Symantec observed a 45 per cent decrease from the previous month in all phishing attacks, according to its September State of Phishing report.
The numbers indicate that there is some decline observed in total phishing volumes in 2009 over 2008 in the reporting period, Symantec said.
According to security solutions provider, there could be many factors behind the decrease rate: a large toolkit attack targeted towards a popular social networking site was discontinued in August.
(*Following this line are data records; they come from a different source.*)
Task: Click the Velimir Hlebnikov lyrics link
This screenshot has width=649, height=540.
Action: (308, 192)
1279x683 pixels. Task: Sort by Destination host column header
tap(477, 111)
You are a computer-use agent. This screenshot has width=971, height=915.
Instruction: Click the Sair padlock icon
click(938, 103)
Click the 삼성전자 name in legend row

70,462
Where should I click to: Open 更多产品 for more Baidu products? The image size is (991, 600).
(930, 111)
Other factors include improved phishing mitigation tactics applied by the ISP, security vendors, cyber law enforcement and so on; and even an increased awareness among Internet users.
Symantec, however, warned that actual volumes in phishing could be considered only after the upcoming holiday season.
Main Findings
The report highlighted the following details.
▪ 30 per cent of phishing URLs were generated using phishing toolkits; a decrease of 74 per cent from the previous month.
▪ There was an 11 per cent increase from the previous month in non-English phishing sites.
▪ More than 111 Web hosting services were used, which accounted for 11 per cent of all phishing attacks; a decrease of four per cent of total Web host URLs when compared to the previous month.
▪ Symantec identified an increase in a phishing tactic used in an attack targeting a popular e-mail client application.
State of Spam
In its September State of Spam report, Symantec observed that overall spam volumes averaged at 87 per cent of all e-mail messages in August 2009.
“Health spam decreased again this month and averaged at 6.73 per cent, while over 29 per cent of spam is Internet-related spam,” the report noted. “Holiday spam campaigns have begun leveraging Halloween and Christmas, following closely after Labour Day-related spam.”